Mentre il nuovo contratto a tempo indeterminato a tutele crescenti inizia a dispiegare i propri effetti (dall’uno al venti febbraio oltre 76mila aziende avevano chiesto all’Inps la decontribuzione prevista dalla legge di Stabilità), nascono alcuni “schieramenti” intorno a questa formula contrattuale.
I “partiti” sono tre. C’è chi, come i nuovi assunti, misurerà gli effetti della sterilizzazione dell’articolo 18, sia a livello individuale che collettivo. In caso di licenziamento senza giusta causa, alcuni potrebbero essere reintegrati (licenziamenti discriminatori e alcune fattispecie per i disciplinari), la maggioranza percepirà invece un’indennità risarcitoria (da 4 a 24 mensilità); i licenziamenti economici per queste tipologie di lavoratori non avrebbero più lo scudo dell’articolo 18.
Nella stessa azienda, come in altre aziende, vi sarà anche chi non vorrà affatto cambiare azienda. Infatti, le vecchie assunzioni attualmente in vigore sono regolate dalla vecchia normativa, che prevede il mantenimento dell’articolo 18. Per queste persone il nuovo contratto appare quasi come una minaccia e come una diminuzione delle tutele. Per questo i vecchi assunti faranno di tutto per evitare di cambiare impresa. Per loro il contratto a tutele crescenti è un freno alla mobilità verso altre aziende, perché si ritroverebbero con minori tutele.
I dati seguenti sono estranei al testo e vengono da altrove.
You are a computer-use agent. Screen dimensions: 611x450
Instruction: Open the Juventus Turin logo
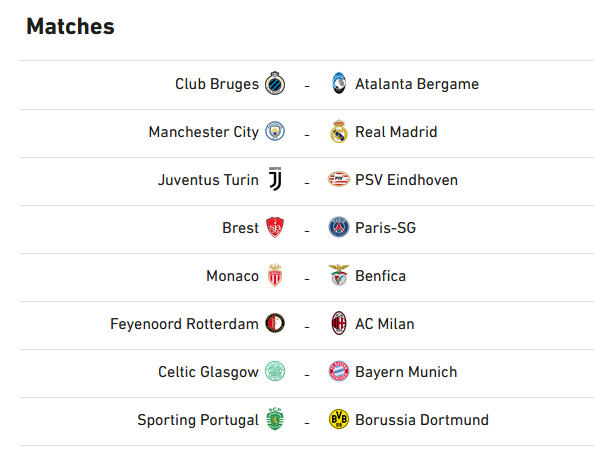(x=275, y=179)
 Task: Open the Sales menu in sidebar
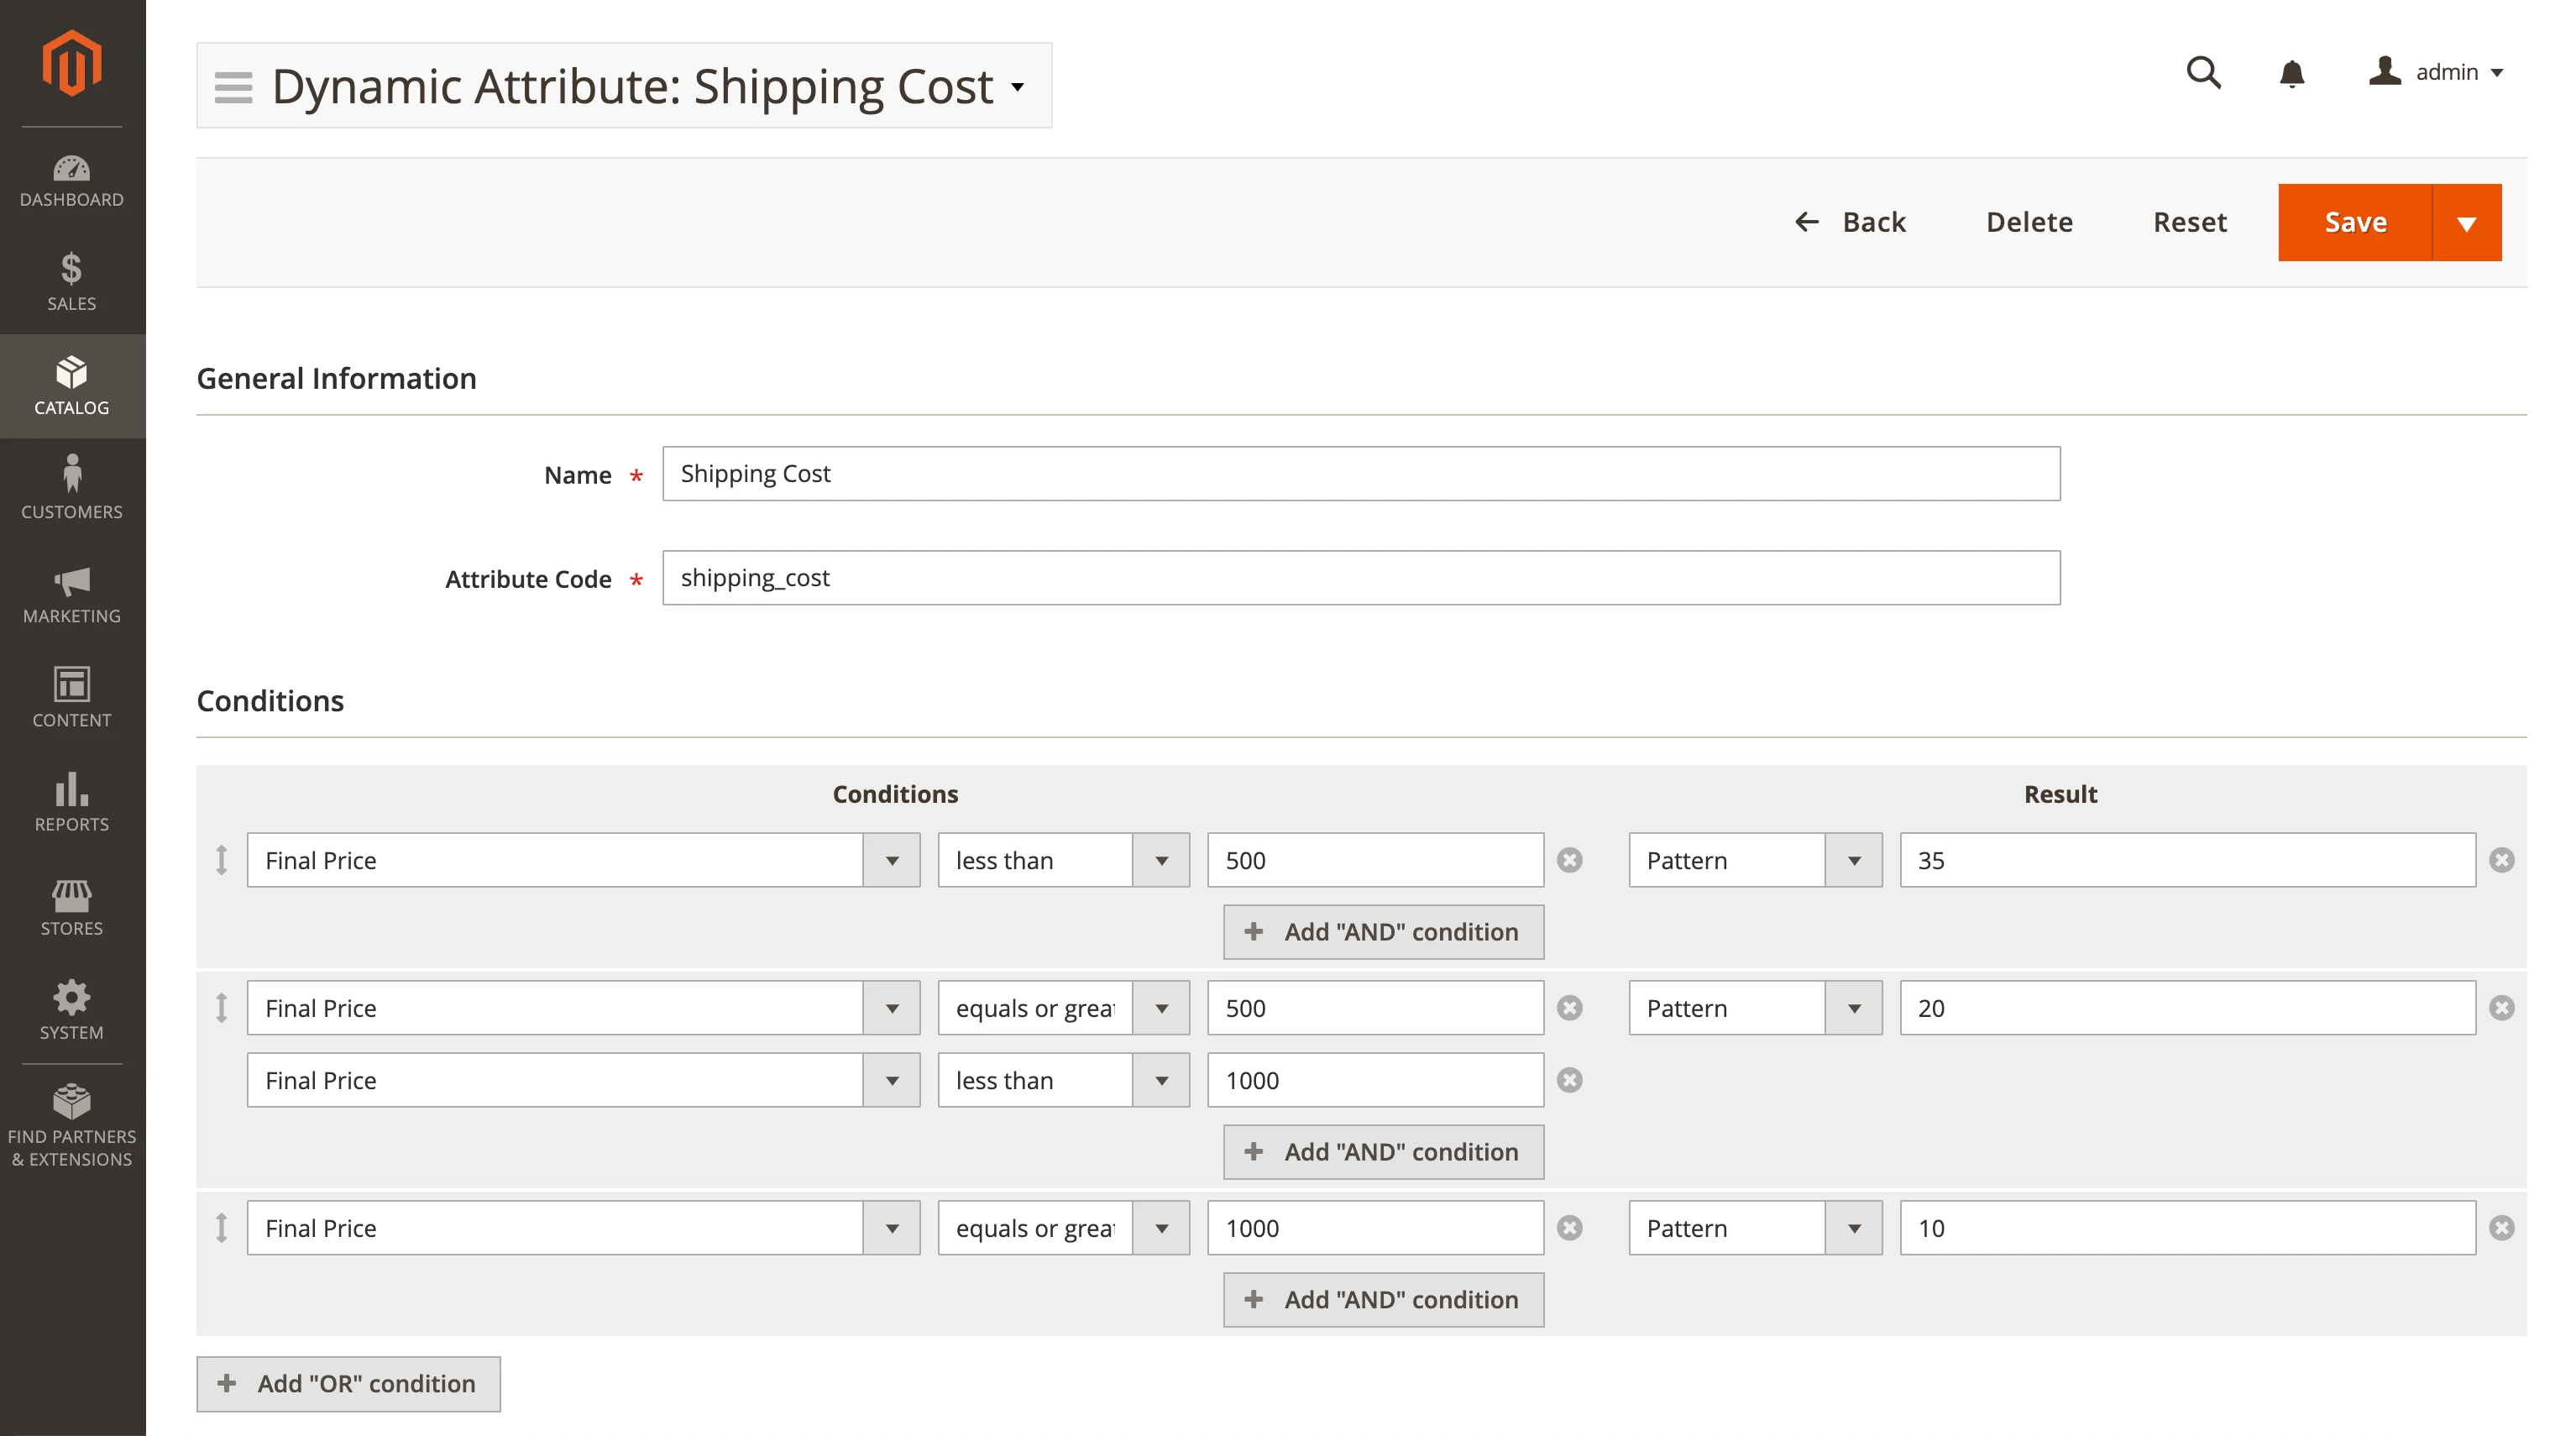[x=71, y=282]
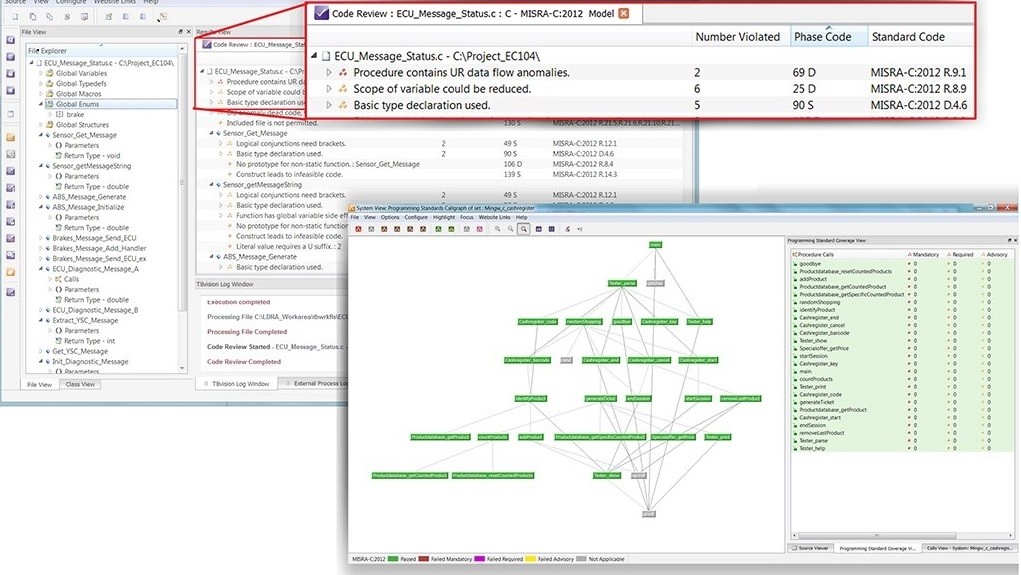
Task: Click the Global Enums folder icon
Action: click(50, 104)
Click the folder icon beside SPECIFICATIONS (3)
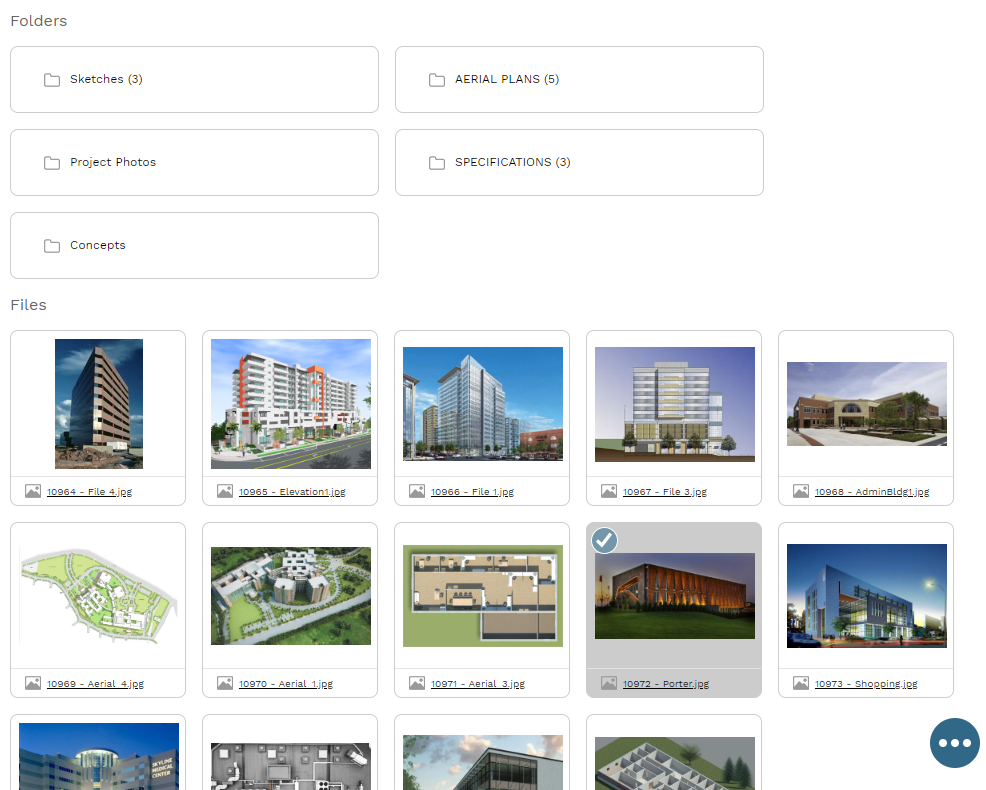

C’è infine chi, come suggerito da alcuni commentatori, vorrà e potrà contrattare il passaggio dall’attuale a una nuova azienda, senza incorrere nella deprivazione dell’articolo 18. Nascerebbe così un nuovo tipo di benefit, costituito dall’applicazione della vecchia formula contrattuale: un lavoratore richiesto da una nuova impresa potrà rivendicare l’applicazione dell’articolo 18 o quantomeno i contenuti di una forma che non esiste più, tra i quali la possibilità di reintegro in caso di licenziamento illegittimo.
Tre schieramenti per un posto di lavoro, che non mancheranno di creare confusione e qualche contenzioso anche all’interno di una stessa impresa.